— Judgment unanimously affirmed. Memorandum: Defendant appeals from a judgment convicting him, after jury trial, of two counts of second degree murder and two counts of first degree burglary, arguing that his warrantless arrest was illegal in two respects, and that his subsequent statement made to the police therefore must be suppressed. Defendant contends that the police lacked probable cause to arrest him, and that the police arrested him at his home, in violation of the rule of Payton v New York (445 US 573).

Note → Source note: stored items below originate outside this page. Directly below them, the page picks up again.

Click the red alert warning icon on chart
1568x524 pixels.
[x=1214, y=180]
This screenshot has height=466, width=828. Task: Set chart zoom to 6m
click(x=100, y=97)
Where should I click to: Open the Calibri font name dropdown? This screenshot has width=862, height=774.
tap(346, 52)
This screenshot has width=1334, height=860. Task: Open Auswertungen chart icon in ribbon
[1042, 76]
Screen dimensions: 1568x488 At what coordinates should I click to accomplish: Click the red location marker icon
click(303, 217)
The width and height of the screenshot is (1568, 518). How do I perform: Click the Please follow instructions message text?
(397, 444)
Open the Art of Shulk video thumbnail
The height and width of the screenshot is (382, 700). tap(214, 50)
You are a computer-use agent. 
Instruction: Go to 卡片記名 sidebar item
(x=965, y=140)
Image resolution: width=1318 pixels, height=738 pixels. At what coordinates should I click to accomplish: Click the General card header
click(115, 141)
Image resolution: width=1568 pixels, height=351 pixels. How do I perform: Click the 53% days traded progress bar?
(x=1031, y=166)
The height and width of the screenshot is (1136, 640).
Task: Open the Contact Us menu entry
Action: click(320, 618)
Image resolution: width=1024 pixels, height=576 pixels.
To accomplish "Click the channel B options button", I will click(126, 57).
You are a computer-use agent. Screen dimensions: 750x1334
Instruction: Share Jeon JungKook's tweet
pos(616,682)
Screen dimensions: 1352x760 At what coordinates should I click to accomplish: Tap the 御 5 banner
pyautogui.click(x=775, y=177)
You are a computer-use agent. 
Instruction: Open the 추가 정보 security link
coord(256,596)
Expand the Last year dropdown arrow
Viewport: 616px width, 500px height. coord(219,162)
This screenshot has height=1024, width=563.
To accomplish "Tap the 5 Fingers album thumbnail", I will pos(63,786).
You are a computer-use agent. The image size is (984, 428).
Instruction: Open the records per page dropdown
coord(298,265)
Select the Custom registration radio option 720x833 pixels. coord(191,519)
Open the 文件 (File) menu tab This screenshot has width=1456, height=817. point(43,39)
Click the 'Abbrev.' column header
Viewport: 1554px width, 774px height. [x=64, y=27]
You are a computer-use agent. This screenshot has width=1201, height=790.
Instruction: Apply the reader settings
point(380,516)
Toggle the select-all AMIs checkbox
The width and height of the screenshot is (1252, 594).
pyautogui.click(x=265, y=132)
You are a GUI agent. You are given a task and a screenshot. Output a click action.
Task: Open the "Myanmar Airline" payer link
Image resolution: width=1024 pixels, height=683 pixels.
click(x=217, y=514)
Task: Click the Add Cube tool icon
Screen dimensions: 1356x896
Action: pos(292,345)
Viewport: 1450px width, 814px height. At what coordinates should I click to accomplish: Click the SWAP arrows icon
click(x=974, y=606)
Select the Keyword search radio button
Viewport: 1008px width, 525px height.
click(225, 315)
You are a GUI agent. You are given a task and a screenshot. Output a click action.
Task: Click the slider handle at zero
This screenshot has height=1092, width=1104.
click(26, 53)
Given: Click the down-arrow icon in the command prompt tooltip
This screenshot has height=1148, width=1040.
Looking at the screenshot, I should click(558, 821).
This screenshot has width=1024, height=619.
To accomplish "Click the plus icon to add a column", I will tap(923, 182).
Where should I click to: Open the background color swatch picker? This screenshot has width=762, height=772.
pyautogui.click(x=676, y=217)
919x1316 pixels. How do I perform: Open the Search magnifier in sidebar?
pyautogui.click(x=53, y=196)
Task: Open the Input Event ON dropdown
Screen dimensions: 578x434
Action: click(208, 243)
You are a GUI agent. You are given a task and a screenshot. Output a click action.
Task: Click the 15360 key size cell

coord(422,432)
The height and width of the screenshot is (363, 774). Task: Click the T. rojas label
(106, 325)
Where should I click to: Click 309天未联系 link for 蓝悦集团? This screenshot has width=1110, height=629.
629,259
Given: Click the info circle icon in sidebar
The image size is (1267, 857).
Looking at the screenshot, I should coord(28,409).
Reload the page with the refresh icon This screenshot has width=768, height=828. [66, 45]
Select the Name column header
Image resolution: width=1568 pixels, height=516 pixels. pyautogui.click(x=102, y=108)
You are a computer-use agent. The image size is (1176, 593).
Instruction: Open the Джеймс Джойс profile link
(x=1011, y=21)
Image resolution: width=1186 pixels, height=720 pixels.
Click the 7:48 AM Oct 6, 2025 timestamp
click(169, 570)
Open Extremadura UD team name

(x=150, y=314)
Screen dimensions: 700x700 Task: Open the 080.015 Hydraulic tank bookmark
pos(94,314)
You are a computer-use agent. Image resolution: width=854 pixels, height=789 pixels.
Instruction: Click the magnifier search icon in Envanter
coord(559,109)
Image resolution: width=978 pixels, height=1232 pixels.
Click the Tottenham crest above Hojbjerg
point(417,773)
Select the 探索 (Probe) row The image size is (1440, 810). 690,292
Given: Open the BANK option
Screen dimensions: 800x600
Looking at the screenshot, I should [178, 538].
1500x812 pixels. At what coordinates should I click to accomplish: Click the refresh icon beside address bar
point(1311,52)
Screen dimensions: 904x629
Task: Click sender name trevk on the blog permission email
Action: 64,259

The People contend that they had probable cause based on the statement from an informant. That informant, Mary Sachs, had received her information from her daughter Debbie, who was defendant’s girlfriend and the mother of his child. Defendant had told Debbie of his involvement in the crime, and Debbie in turn told her mother. We need not decide whether the police had probable cause, because we find that, even if they did not, defendant’s arrest was sufficiently attenuated from his statement to render the statement admissible. Defendant’s statement was made about 3Vz hours after his arrest, the police conduct in effecting the arrest was not flagrant, there was no evidence of police coercion, and defen*866dant was given his Miranda warnings several times. Defendant did not give his statement until he had spoken to Debbie by telephone and had learned from her that she had told the police what defendant had told her; this constituted an intervening event (see, People v Davis, 120 AD2d 606, lv denied 68 NY2d 769; People v Mas, 110 AD2d 915; People v Matos, 93 AD2d 772). We conclude that the causal connection between defendant’s arrest and the making of his statement was broken, and his statement therefore was purged of any illegality and was admissible (see, People v Conyers, 68 NY2d 982; People v Johnson, 66 NY2d 398, 407).
We find no merit to defendant’s contention that he was illegally arrested at his home without a warrant in violation of Payton v New York (supra). Defendant did not meet his burden of establishing that he had an expectation of privacy in the Sachs’ residence (see, People v Rodriguez, 69 NY2d 159; People v Farinaro, 110 AD2d 653, 655).
Defendant also argues on appeal that the court erred in refusing to charge the jury on the affirmative defense to felony murder (Penal Law § 125.25 [3] [a]). The court’s refusal was proper, based on proof that defendant pulled the receiver off the telephone in the victim’s home. This amounted to aiding in the commission of the homicide (see, People v Kampshoff, 53 AD2d 325, 339-340, cert denied 433 US 911). (Appeal from judgment of Ontario County Court, Reed, J. — murder, second degree, and another offense.) Present — Callahan, J. P., Doerr, Boomer, Green and Pine, JJ.